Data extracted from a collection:
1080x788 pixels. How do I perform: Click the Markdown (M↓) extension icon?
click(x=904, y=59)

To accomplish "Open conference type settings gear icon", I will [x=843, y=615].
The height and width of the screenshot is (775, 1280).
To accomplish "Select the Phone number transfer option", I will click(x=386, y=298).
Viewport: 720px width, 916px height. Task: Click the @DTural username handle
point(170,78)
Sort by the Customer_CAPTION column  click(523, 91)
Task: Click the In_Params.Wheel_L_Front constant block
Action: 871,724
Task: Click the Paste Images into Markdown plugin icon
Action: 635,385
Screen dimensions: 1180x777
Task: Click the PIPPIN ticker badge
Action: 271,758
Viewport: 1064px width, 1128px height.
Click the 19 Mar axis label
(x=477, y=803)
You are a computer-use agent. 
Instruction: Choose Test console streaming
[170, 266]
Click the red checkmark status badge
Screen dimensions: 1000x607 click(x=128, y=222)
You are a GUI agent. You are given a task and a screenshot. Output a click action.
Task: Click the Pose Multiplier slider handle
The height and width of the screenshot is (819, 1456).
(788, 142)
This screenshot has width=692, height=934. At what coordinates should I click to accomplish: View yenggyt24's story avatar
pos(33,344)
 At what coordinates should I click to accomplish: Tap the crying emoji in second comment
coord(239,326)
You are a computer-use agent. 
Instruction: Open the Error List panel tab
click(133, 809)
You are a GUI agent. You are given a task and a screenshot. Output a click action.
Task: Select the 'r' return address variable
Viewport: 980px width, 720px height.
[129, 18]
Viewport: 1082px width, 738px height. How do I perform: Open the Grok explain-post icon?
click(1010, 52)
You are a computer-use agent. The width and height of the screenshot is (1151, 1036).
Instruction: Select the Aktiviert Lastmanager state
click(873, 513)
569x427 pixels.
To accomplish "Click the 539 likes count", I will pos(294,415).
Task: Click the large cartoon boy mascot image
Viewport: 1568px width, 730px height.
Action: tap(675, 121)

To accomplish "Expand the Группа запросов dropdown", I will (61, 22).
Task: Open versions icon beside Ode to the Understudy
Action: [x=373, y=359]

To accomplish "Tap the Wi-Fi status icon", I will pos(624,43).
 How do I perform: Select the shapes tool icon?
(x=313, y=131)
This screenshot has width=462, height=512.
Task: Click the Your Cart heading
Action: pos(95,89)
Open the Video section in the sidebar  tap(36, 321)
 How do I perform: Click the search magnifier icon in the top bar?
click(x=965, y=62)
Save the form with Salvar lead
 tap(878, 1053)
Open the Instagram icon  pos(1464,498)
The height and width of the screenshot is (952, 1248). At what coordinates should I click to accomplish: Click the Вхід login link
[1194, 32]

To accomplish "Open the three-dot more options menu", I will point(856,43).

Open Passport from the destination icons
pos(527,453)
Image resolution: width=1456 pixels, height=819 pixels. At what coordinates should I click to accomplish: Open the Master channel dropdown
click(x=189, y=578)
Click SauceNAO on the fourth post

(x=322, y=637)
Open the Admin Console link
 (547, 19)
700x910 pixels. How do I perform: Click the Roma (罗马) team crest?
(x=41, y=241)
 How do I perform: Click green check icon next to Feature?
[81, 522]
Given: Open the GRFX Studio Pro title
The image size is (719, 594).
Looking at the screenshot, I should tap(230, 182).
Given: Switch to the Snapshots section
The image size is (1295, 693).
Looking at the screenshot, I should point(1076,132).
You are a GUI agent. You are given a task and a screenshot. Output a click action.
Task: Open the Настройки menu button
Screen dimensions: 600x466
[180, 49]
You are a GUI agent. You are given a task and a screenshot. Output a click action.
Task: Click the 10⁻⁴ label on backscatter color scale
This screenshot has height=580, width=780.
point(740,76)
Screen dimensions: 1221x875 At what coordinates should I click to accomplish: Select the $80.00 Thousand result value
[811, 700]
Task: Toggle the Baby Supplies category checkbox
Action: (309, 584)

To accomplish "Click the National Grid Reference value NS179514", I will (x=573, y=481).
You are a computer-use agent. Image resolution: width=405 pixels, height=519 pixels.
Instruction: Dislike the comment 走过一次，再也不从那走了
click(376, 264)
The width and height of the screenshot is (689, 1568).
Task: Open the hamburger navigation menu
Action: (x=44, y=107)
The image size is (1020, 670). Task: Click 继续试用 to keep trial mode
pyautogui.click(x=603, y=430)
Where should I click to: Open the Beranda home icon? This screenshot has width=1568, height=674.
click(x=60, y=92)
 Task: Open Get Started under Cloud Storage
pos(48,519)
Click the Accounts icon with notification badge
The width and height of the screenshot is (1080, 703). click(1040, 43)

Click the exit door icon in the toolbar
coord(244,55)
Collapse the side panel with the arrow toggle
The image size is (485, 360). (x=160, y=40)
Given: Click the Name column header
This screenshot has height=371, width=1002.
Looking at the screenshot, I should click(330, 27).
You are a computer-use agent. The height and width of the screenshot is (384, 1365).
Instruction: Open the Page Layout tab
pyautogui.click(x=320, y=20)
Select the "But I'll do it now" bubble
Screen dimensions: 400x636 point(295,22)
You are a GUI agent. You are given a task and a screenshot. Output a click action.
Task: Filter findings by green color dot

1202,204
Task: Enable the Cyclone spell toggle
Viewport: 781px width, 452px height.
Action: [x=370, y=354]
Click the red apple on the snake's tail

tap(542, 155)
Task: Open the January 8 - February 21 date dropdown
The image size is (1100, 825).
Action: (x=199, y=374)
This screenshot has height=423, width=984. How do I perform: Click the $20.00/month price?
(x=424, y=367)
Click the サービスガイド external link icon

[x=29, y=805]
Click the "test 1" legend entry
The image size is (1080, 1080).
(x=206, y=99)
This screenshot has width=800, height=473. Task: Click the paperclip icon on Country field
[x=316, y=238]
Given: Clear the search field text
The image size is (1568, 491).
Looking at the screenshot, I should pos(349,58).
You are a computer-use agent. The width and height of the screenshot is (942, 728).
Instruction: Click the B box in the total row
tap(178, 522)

What you have to do: Starting from the line that contains "This screenshot has width=800, height=473.", transcribe each line to the end of the records above. Please add nothing.

Answer below:
This screenshot has width=800, height=473. Task: Click the paperclip icon on Country field
[x=316, y=238]
Given: Clear the search field text
The image size is (1568, 491).
Looking at the screenshot, I should pos(349,58).
You are a computer-use agent. The width and height of the screenshot is (942, 728).
Instruction: Click the B box in the total row
tap(178, 522)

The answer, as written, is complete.